# Full Color Vinyl Designs for T-Shirts



## clarkhaddock (May 29, 2005)

We are looking for a way to print shirt orders in small runs of 1-5 per design. Not ready to go digital due to all the bad things we hear. 

I heard we could get a normal full color vinyl printer & cutter that can print full color designs on some type of heat transfer paper. The cutter is able to cut out any open areas so any type of design can work or it seems. We just print it on some type of heat transfer paper and press it on with the heat press. I am sure it is not as easy as that but any ideas on where i should start looking for equipment and supplies for this? anyone done this, how does it work, look, etc...?


----------



## treadhead (Jul 26, 2006)

clarkhaddock said:


> We are looking for a way to print shirt orders in small runs of 1-5 per design. Not ready to go digital due to all the bad things we hear.
> 
> I heard we could get a normal full color vinyl printer & cutter that can print full color designs on some type of heat transfer paper. The cutter is able to cut out any open areas so any type of design can work or it seems. We just print it on some type of heat transfer paper and press it on with the heat press. I am sure it is not as easy as that but any ideas on where i should start looking for equipment and supplies for this? anyone done this, how does it work, look, etc...?


Hey Clark...welcome!

Yes..that is true. There is a printable vinyl specifically made for garment printing. You print the design (do not mirror the image) and then cut out the image.

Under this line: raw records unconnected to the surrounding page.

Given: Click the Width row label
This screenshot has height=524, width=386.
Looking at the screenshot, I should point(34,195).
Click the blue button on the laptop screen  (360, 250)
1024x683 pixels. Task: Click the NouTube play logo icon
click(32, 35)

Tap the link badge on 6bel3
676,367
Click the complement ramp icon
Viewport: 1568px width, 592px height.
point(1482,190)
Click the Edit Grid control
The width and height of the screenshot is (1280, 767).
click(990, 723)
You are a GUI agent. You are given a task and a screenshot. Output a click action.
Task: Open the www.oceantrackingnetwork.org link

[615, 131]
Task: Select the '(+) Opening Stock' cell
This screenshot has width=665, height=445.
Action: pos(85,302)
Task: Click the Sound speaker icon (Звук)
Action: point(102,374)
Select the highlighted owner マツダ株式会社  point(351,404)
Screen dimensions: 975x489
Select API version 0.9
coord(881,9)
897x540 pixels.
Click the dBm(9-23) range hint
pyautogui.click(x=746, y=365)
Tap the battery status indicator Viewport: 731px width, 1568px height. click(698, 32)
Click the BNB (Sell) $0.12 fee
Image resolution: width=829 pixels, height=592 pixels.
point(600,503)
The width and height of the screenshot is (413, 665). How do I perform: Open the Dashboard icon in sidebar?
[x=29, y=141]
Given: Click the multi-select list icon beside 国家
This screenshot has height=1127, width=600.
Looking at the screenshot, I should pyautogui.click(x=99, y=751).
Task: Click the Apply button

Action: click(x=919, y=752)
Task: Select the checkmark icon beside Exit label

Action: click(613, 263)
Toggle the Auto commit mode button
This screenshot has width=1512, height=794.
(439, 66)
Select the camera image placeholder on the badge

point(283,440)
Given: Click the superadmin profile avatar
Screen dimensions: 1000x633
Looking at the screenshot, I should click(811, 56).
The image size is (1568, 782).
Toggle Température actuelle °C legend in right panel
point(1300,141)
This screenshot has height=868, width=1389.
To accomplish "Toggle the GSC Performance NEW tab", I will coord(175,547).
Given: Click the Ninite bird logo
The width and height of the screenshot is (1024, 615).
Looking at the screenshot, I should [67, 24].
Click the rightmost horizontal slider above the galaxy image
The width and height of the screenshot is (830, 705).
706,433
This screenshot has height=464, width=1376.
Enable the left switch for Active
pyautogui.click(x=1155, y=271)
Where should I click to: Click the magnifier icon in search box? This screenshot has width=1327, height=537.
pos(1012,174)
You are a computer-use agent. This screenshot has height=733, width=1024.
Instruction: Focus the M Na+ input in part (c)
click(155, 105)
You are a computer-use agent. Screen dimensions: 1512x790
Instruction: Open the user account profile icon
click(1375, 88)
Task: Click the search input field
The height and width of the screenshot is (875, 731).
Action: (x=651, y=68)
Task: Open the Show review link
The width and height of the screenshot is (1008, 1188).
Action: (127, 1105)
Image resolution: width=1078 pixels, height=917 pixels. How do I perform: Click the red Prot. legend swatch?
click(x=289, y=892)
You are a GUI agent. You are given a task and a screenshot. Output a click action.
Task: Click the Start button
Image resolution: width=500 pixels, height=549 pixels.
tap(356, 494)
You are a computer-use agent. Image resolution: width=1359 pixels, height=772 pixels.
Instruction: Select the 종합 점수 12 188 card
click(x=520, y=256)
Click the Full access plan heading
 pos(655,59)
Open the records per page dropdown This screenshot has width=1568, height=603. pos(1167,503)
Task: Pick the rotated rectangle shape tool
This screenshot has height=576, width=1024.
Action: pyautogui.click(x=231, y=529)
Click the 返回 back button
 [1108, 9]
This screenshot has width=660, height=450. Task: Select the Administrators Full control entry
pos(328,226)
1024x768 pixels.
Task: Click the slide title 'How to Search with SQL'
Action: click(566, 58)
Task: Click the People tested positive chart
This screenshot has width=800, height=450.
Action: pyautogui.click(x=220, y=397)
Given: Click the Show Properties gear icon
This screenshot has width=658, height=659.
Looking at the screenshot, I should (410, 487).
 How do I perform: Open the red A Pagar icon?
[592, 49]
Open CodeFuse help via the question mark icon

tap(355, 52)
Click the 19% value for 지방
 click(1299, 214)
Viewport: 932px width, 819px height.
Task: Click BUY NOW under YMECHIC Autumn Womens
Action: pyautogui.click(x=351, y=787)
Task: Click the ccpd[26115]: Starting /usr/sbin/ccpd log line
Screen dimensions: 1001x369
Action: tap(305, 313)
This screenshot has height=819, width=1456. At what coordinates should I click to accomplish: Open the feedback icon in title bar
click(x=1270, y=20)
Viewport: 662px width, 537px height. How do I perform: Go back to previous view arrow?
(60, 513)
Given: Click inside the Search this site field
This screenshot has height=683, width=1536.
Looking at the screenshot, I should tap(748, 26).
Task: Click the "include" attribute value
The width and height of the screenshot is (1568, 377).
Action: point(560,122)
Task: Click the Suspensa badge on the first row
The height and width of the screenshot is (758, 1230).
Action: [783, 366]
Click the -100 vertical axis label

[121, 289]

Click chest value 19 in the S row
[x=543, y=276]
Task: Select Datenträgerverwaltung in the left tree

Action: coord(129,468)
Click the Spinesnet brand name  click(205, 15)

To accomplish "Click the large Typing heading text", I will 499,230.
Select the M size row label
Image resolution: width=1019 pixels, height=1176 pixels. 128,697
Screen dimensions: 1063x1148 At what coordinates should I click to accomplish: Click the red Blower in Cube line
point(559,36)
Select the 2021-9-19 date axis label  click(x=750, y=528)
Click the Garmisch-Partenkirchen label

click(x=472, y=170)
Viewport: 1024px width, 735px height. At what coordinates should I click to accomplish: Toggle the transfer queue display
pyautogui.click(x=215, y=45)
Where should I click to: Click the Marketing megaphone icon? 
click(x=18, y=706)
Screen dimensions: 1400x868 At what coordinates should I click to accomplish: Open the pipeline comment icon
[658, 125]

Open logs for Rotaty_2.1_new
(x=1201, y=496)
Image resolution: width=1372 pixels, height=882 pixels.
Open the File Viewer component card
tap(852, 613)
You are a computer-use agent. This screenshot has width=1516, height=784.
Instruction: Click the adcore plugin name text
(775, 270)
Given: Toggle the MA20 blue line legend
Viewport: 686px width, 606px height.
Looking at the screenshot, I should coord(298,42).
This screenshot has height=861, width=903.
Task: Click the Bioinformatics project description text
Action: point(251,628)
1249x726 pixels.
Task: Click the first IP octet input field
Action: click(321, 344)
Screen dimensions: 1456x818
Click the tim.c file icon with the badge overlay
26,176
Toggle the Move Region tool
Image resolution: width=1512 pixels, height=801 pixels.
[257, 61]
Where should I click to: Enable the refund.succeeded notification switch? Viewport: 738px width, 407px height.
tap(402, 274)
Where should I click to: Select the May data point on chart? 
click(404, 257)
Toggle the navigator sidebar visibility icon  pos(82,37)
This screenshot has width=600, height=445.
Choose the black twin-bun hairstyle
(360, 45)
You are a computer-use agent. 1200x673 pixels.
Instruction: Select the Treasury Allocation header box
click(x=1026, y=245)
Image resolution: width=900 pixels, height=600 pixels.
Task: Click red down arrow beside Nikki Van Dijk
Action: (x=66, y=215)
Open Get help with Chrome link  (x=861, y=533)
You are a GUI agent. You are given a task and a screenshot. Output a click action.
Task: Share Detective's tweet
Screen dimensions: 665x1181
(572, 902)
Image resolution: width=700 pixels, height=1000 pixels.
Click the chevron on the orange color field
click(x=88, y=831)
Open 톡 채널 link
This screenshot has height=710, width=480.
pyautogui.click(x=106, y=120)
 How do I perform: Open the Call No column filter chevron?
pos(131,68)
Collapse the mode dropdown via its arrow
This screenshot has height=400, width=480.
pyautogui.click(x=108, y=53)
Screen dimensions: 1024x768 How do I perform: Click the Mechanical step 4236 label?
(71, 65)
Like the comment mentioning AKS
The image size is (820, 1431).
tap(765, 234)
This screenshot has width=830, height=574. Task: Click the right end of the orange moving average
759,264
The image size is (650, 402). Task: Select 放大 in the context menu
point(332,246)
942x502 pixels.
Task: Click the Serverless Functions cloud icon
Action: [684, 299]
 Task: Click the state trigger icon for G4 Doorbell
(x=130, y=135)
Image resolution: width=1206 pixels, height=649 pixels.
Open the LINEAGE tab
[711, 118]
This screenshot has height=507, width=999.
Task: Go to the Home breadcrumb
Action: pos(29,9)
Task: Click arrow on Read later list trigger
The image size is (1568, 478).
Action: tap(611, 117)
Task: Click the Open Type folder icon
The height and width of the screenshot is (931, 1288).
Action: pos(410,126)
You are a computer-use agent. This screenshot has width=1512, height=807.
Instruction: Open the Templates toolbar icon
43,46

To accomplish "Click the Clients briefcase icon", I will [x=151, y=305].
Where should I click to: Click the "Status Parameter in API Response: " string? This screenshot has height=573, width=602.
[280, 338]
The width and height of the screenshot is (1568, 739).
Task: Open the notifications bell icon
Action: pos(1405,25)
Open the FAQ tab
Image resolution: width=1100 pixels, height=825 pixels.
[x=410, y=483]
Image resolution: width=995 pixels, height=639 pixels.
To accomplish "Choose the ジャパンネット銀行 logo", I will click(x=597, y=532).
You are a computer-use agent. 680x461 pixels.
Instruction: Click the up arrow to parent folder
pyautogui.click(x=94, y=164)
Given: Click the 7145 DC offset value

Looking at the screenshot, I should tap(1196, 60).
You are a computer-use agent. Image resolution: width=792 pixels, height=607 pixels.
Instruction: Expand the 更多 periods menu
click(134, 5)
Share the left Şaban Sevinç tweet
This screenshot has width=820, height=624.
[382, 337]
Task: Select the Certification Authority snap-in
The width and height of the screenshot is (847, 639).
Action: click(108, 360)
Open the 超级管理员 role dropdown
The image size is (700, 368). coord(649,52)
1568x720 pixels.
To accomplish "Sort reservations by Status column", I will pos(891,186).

Then you use a product like a thermal Magic Mask which will transfer the image from the backing paper to the garment. Basically it lifts the image off the backing paper and holds all the pieces together so you can place it on the garment. Once you heat press the image onto the garment, you remove the masking material and you have the image on the garment.


----------



## charles95405 (Feb 1, 2007)

be prepared to spend lots of $$$..I saw this in operation at Long Beach and you too can do this for about 14k or so..Don't think it is the machine for breaking into the biz. you really need to have a good customer base to support that kind of operation. I would put this in the category of DTG as far as expense goes...and the machine is not small..certainly not desktop...


----------



## clarkhaddock (May 29, 2005)

I have gotten some cost down and they start from aroudn 10,000-13,000 for the basic units. Any ideas on brands, names, or the special feactures we need to make sure they offer?


----------